KARACHI: National swimming champion Kiran Khan believes lack of training and international exposure resulted in the national swimming team’s poor show at the recently concluded Commonwealth Games, leaving the athlete skeptical of her participation at the Asian Games in September.
“Before the Commonwealth Games, we hadn’t participated in international events for a long while, resulting in our failure to put up a competitive show against others,” Kiran told The Express Tribune.
“If Pakistan wants its athletes to perform at the Asian Games, they need to invest in them in order to form a crop good enough for the international circuit.” Kiran, who recently won 11 gold and three silver medals at the 13th National Women’s [Open] Swimming Championship, says she will not be investing in her training any further.
“The Asian Games are almost here and I still don’t know whether I am participating or not; and if I am, then the Pakistan Sports Board (PSB) is responsible for my training programme. I have been spending on my training from my own pocket, but now I won’t as it goes to waste.”
According to the Pakistani swimmer, their neighbouring countries were performing well due to the serious nature with which their respective boards took sports. “A last-minute decision always affects the athlete’s performance,” she concluded.
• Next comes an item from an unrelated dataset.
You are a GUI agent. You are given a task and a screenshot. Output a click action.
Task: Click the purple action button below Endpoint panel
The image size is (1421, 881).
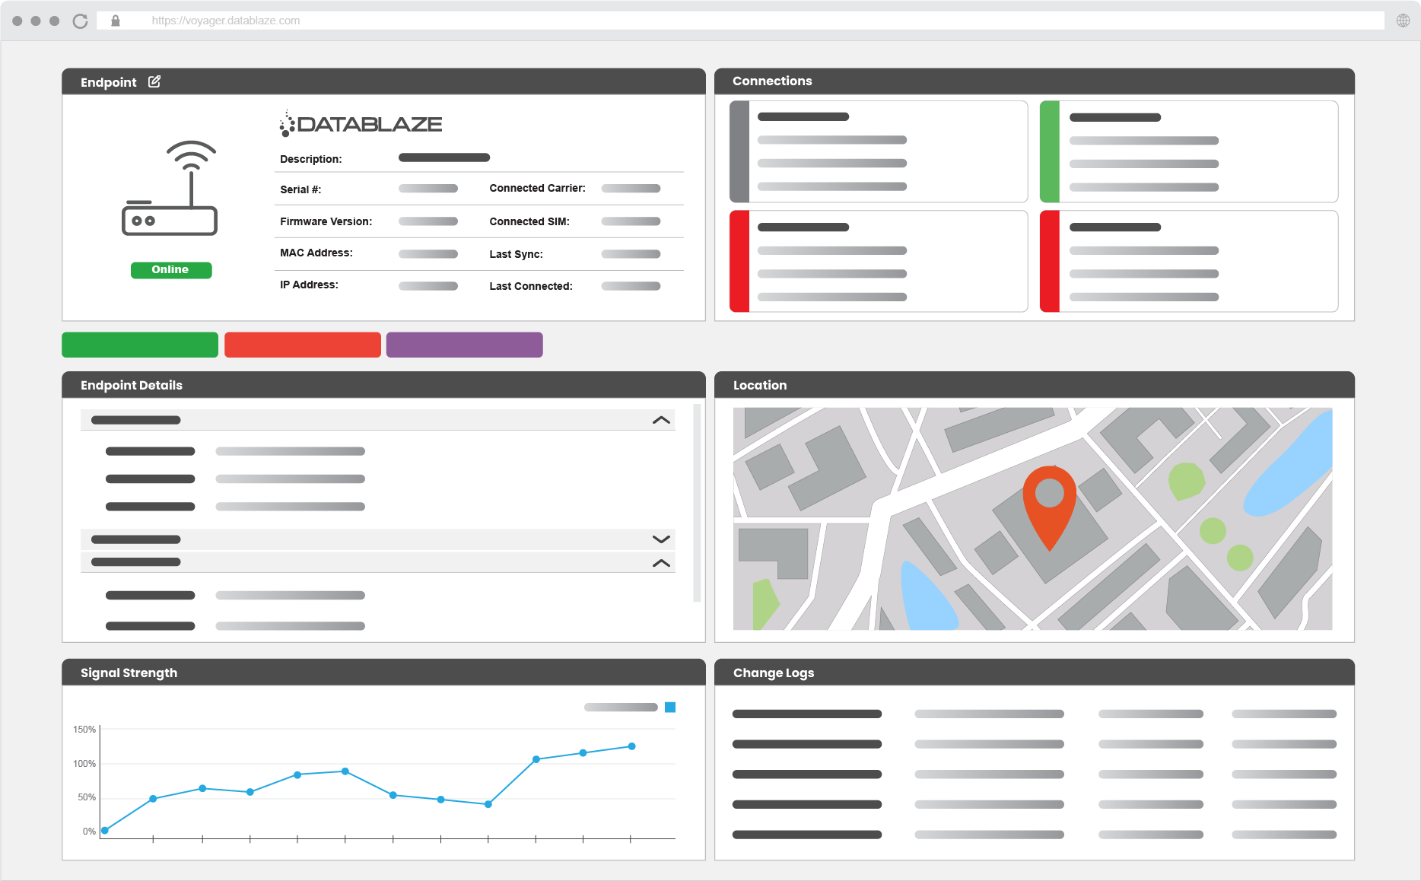point(464,345)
Swan breaks national records
UAE-based Pakistani swimmer Lianna Swan, despite a poor show at the Games, still managed to break two national records and one personal best over five events in Glasgow.
The 17-year-old Bahraini-born Hamilton Aquatics and Jumairah College student reset her previous 37.11 national record in the 50m breaststroke to 35.72.
She then followed it up with a personal best in the 50m freestyle, clocking 29.10 to finish sixth out of eight swimmers in heat and 45th out of 57 overall.
In the 100m freestyle, she reset her own national record to 1:03.32, improving it by 20 seconds.
Lianna and her coach Chris Tidey were not available to comment.
Published in The Express Tribune, August 9th, 2014.